WHAT TO PRODUCE » A bare number is the only acceptable answer: how many lines of these entries include "showing"?
--*--
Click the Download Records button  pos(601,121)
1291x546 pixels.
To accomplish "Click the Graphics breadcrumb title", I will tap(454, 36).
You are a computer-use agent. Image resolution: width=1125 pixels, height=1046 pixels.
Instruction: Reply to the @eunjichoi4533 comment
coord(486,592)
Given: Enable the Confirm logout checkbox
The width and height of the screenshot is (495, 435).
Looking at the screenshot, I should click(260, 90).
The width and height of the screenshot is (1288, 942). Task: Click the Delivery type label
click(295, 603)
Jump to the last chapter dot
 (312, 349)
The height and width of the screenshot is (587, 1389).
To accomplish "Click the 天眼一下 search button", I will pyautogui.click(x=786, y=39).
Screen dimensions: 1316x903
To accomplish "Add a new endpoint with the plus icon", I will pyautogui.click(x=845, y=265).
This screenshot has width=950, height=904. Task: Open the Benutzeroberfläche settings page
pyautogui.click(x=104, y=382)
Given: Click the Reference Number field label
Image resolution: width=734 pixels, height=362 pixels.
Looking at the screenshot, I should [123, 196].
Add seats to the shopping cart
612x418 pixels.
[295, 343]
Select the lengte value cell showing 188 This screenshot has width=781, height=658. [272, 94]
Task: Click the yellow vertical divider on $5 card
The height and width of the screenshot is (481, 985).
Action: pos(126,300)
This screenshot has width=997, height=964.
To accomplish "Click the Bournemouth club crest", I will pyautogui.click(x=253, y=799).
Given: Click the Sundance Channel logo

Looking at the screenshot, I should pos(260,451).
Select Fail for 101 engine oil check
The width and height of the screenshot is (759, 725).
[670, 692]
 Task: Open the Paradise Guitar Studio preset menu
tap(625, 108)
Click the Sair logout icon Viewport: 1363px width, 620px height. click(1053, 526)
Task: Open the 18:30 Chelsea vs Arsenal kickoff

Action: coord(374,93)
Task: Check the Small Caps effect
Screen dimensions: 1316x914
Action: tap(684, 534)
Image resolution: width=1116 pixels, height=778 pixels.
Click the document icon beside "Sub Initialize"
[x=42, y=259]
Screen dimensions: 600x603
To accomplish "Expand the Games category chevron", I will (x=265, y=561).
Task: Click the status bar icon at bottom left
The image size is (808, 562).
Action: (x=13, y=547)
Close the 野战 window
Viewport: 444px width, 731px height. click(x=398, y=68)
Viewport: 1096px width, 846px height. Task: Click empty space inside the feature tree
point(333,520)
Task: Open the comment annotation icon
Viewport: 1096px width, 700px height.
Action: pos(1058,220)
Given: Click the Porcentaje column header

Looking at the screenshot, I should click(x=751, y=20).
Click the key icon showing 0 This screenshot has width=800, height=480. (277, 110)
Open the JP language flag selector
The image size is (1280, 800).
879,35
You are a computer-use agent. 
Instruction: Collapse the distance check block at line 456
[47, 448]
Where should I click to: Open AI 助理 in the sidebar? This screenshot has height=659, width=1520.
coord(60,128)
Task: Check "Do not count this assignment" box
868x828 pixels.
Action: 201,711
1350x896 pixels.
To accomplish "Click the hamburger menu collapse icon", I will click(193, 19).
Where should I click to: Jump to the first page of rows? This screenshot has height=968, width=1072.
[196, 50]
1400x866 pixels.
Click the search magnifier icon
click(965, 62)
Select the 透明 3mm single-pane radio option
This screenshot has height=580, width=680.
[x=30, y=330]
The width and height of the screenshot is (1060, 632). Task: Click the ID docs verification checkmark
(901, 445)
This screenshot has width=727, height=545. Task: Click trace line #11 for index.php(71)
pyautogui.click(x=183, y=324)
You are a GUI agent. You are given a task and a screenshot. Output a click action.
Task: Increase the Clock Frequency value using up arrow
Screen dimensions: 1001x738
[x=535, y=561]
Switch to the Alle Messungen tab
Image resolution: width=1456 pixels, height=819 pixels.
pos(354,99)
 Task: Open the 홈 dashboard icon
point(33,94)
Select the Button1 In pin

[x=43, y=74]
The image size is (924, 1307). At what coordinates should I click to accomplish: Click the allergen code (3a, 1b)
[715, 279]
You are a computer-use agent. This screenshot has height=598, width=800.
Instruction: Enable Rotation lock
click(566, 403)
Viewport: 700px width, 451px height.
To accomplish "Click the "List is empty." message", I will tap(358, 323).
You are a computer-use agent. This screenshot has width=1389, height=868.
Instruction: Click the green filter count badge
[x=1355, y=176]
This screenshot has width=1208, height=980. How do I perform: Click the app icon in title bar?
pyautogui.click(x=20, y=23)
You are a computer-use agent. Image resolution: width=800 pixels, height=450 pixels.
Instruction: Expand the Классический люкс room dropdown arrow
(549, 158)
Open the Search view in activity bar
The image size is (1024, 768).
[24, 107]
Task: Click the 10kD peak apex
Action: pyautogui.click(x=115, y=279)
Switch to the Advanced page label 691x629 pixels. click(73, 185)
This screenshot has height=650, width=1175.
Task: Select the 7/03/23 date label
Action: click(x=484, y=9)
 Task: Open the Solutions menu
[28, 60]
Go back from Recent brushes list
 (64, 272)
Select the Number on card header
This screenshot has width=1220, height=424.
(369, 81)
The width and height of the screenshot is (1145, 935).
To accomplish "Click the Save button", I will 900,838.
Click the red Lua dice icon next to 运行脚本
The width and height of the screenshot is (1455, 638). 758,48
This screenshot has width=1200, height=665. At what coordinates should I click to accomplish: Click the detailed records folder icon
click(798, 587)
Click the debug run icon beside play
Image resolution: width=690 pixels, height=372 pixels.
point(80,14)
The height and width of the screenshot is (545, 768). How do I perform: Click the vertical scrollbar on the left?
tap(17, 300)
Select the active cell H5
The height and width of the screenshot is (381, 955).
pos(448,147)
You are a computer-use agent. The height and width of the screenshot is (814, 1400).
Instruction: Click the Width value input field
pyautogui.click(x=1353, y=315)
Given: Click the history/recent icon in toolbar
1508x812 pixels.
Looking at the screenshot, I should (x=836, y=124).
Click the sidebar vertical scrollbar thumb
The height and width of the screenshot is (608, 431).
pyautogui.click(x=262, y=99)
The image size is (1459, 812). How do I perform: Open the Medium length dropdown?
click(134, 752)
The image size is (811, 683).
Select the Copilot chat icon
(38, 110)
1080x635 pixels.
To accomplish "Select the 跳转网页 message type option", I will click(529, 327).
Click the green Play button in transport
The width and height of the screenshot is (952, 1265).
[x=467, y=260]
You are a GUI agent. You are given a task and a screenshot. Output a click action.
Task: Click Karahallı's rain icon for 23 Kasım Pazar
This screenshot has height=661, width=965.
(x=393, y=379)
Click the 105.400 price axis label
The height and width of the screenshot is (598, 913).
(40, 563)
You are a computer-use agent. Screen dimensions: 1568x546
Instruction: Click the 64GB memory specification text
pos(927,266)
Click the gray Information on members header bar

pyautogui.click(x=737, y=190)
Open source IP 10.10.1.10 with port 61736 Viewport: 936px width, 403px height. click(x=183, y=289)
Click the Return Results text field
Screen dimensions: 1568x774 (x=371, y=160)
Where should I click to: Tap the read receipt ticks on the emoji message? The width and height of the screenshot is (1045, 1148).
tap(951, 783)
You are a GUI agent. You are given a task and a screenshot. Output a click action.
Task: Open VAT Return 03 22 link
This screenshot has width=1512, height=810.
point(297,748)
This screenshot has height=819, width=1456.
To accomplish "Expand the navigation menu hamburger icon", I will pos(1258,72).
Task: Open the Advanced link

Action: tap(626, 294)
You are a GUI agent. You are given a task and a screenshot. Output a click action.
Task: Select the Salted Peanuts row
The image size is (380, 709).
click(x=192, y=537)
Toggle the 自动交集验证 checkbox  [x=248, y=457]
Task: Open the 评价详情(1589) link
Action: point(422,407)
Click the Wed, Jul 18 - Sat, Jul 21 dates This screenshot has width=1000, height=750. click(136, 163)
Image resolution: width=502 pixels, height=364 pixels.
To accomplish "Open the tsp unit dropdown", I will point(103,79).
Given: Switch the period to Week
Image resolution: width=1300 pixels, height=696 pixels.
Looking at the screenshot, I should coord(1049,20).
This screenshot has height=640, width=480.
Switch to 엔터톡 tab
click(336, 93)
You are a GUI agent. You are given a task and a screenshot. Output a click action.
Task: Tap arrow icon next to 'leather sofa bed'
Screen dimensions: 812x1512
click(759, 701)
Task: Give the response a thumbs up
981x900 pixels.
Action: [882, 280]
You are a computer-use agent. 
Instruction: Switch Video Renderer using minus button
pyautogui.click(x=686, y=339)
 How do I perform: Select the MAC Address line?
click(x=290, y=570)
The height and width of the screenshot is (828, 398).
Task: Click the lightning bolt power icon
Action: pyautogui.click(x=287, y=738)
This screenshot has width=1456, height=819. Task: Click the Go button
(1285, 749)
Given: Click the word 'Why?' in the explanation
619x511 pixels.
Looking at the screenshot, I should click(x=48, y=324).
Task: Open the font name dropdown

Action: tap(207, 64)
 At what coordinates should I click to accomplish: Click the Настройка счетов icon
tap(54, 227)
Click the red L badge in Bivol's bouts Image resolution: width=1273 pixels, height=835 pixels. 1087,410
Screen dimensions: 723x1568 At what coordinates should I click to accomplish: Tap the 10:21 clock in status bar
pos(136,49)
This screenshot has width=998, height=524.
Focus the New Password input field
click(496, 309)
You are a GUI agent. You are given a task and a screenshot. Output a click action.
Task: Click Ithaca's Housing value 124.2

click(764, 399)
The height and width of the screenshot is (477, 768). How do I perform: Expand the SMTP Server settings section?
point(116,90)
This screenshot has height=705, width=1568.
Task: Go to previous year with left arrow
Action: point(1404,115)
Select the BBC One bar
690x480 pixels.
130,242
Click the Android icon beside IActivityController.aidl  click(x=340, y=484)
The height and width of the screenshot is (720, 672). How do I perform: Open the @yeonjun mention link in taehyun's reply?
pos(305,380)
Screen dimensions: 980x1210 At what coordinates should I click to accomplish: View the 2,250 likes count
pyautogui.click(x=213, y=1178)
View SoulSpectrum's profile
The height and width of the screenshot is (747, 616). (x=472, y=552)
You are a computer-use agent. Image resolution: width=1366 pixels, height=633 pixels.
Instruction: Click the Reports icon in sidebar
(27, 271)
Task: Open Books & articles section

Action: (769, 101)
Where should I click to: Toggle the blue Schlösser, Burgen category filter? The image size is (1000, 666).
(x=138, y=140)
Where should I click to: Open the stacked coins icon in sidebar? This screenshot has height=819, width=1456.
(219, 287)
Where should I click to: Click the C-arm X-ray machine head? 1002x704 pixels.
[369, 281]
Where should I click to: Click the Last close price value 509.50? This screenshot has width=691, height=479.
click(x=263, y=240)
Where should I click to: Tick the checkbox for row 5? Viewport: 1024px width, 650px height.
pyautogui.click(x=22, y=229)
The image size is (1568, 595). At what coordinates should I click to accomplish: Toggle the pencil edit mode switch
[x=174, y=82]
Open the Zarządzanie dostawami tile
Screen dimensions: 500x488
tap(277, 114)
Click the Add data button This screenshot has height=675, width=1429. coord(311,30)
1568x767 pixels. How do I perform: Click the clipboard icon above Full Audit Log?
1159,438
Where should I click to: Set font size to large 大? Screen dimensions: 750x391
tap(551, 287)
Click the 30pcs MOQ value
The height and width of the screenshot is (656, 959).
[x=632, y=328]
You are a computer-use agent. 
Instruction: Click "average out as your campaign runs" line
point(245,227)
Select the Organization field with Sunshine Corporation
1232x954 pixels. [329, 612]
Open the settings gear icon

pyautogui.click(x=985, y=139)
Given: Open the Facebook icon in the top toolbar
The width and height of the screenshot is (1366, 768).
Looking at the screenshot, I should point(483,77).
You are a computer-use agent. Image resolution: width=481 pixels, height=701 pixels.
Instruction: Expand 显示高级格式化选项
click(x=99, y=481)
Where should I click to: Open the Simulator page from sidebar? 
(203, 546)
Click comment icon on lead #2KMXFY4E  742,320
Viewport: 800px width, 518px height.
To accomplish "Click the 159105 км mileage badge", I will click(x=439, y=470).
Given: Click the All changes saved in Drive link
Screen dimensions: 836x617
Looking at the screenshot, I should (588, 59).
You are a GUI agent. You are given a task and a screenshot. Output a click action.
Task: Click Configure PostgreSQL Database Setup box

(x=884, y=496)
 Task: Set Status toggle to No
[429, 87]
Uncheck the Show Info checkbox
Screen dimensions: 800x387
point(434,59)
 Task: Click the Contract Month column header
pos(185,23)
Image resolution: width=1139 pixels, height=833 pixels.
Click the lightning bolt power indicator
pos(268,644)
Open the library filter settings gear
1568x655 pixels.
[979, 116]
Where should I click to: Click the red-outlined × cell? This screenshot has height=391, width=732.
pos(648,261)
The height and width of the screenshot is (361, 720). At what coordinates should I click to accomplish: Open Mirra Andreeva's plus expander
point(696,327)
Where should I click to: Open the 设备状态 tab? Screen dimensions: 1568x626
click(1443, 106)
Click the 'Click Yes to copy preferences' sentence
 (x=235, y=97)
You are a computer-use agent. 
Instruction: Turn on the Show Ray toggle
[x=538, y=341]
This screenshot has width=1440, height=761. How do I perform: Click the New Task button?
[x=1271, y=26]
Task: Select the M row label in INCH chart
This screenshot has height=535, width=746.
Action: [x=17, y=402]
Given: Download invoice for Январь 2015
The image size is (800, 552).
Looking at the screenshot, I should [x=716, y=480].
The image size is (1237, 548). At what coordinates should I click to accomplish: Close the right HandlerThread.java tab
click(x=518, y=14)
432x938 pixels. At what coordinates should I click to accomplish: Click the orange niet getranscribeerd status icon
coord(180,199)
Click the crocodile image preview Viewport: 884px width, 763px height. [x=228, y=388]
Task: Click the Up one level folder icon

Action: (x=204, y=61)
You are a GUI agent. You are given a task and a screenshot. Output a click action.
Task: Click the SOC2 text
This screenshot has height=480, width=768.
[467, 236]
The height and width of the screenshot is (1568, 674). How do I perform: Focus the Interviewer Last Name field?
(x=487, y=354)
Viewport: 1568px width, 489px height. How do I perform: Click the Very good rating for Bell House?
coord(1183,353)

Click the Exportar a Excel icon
--*--
RESULT OF THE TASK » 2